Thursday, April 26, 2007

I Promise You a Rose Garden

Every year in early April I am amazed how fast my roses bushes have grown in the few short weeks since their drastic pruning. When pruned in the last week of January or first week of February the barren bushes, trimmed back to a few stalks, appear they will never recover to bring fourth again the beautiful roses.

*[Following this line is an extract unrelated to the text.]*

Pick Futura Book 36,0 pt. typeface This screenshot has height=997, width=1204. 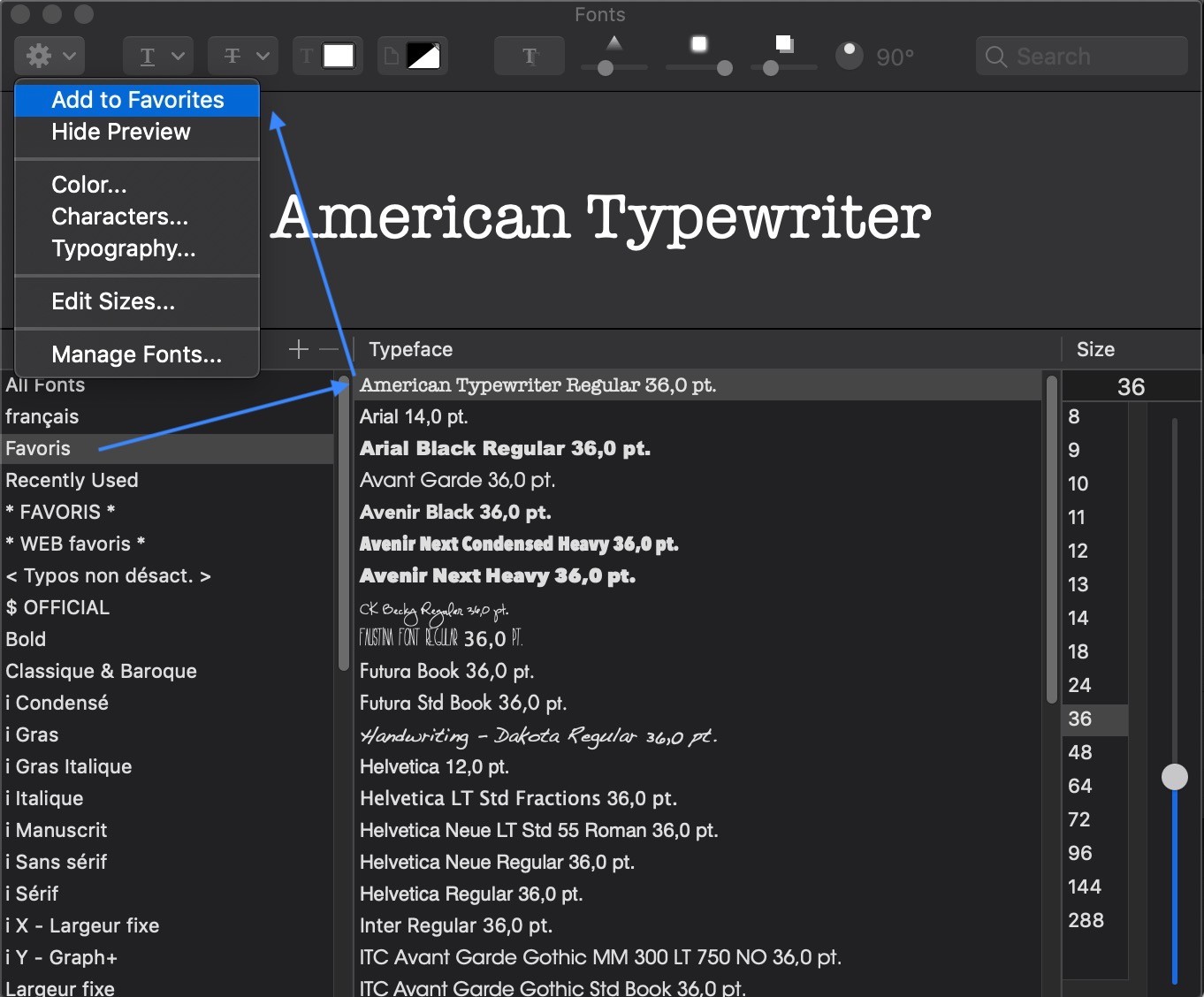coord(446,671)
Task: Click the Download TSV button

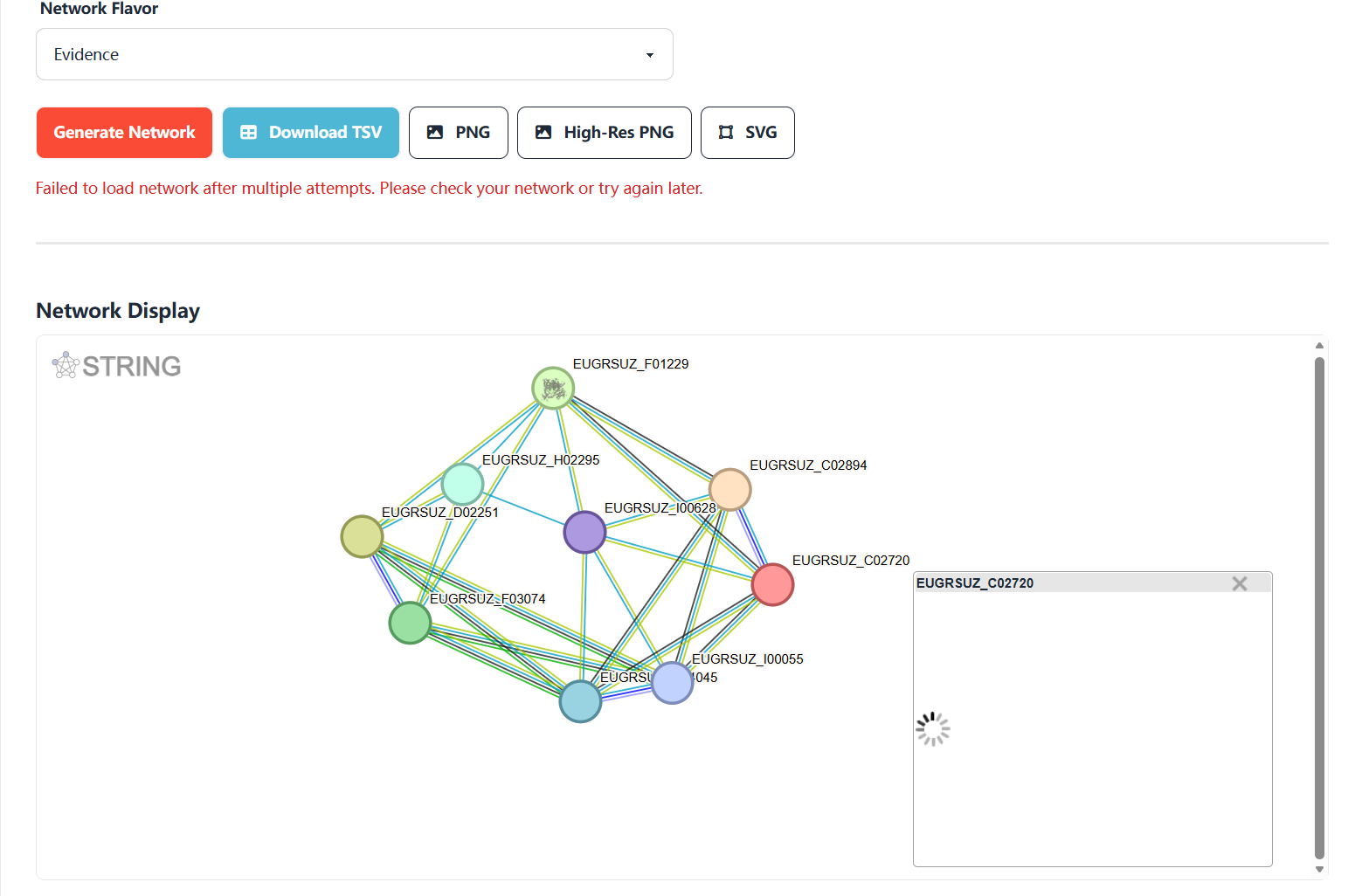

While growing up we had rose gardens and I hated those things...stickery thorns...which seemed to outdo the beauty of the blooms, and I didn’t want anything to do with them. But that all changed. My late husband, Don Pendleton loved flowers and every spring we would visit the nursery and come home with a load of flowers for our patio and garden. During the hot summer months, Don would faithfully and enjoyably water the pots and our garden at least once if not twice a day. When we bought our home in Sedona, Arizona in 1994 we added rose bushes after discovering how well roses grew at the 4500 elevation. Sedona is a Planting Zone 6. Surprisingly, they did well in the summer heat and the summer monsoons (late June to September) may have helped along with the cooling off in the evenings and nights. Before Don passed away, we had planted about eight rose bushes among our lava rock landscaping and in the next two years I added to that number and had 28 roses, including an area of miniatures, all planted in direct sun. I really hated to leave my beautiful roses when I sold my home and moved back to California.

I now have ten rose bushes here in Northern California (Planting Zone 9) in their third year. And I have to say, the roses do not tolerate the heat here as well as in Sedona or even in Southern California. At this time of spring and after the first early blooms that are usually not too perfect, they are pretty and will do well until the heat arrives. July and August are not good for the roses here at all, and blooms can scorch in those hot afternoons of 100 degrees or more. The rose bushes are on automatic watering drip systems, but I have to admit that I do not give any of my patio flowers the attention that Don would have given. It’s just too darn hot. So this year I will not spend my usual one hundred dollars at the nursery but instead will pot a few more geraniums which seem to tolerate the heat and don’t need the constant watering that other potted flowers need. The potted geraniums even made it through the frost this winter just fine.

A couple of my favorite roses are the Brandy Rose, above, and the Peace Rose, below. I took the photos a couple of days ago.